Des animaux et des rivages

Lettres des animaux à ceux qui les prennent pour des bêtes, voilà un livre – c’est le plaidoyer hors norme d’Allain Bougrain Dubourg nous invitant à considérer «nos voisins de planète» avec respect –, un livre à glisser dans sa valise – tout comme d’ailleurs (soyeux audacieux !) un roman de Milan Kundera, histoire de se frotter à «l’éternelle bêtise des hommes et d’en rire» (voir dessous) –, un livre qui, en l’occurrence, colle au poil à deux expos estivales simultanées, l’une à la Villa Vauban (Musée d’art de la Ville de Luxembourg) où il est question d’animaux dans la gravure, la seconde au «Ratskeller» du Cercle Cité, intitulée Not human. Les autres habitants du Luxembourg.



Not human? Initiée par la Photothèque de la Ville de Luxembourg, il s’agit forcément d’une expo de photos. Du noir et blanc, des années 30, 50-60 et 70. Qui racontent le regard de Tony Krier, Edouard Kutter, Pol Aschman entre autres, porté sur le côté insolite de la vie quotidienne… des chiens, chats, «compagnons à quatre pattes», domestiqués ou non, cochons inclus, et des animaux de cirque (dixit le défilé des éléphants de Pinder à travers les rues de la capitale en 1955): la touche humoristique – avec ou sans mise en scène, cfr la dame promenant sa chèvre dans la Grand-Rue, une incongruité qui aujourd’hui paraîtrait suspecte, ou deux chiens bergers complices, lunettes sur la truffe, pipe au bord du museau pastichant le duo détective Sherlock Holmes & Watson – alterne avec l’attendrissement (facéties de chatons, maladresse de porcelets et j’en passe).
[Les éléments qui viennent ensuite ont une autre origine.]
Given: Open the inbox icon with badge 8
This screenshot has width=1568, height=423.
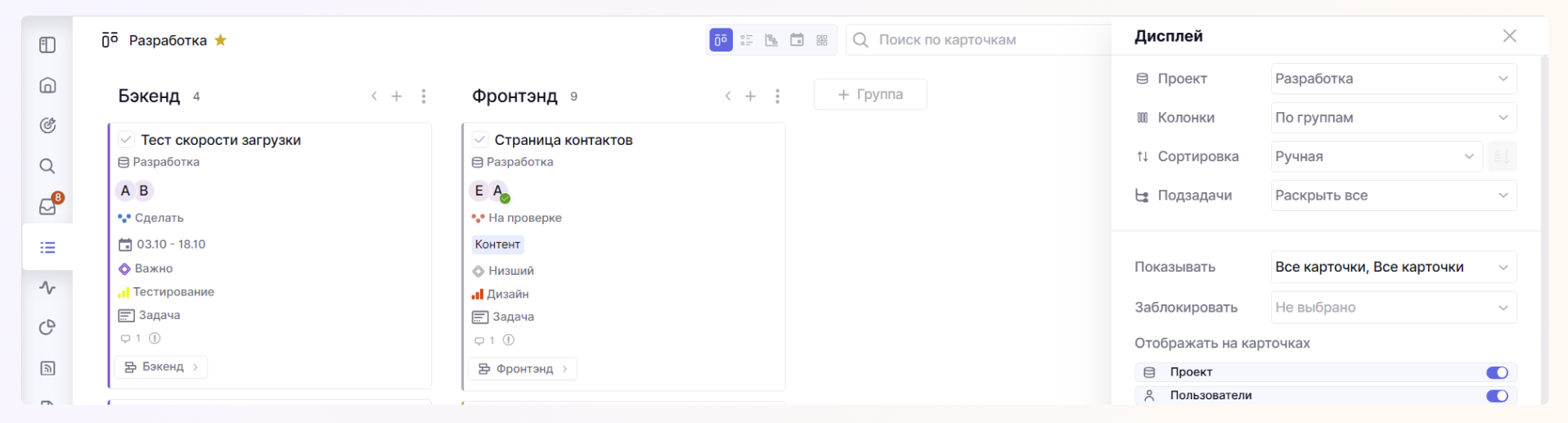Looking at the screenshot, I should (48, 206).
Des thèmes rythment l’accrochage, dont scènes de marché – vente de poules, de lapins –, coulisses de dressage d’ours, lions, singes – dans ou hors piste/cage (à l’exemple des otaries dévalant l’escalier de l’Hôtel de Ville sous la garde muette des lions de bronze d’Auguste Trémont, visuel ci-dessus ©Tony Krier, 1967) mais, en tout cas, exhibition/divertissement désormais indéfendable –, ce, jusqu’au chapitre «Fin», et là, évolution de la cause animale oblige, on passe de la compassion (devant un cheval de trait qui s’écroule en pleine rue terrassé par des années de labeur) à la révolte, quand, circulant dans des abattoirs, l’objectif documentaire ne peut plus taire la cruauté.

«Ce qui amusait les gens autrefois est désormais perçu différemment». C’est peu de le dire...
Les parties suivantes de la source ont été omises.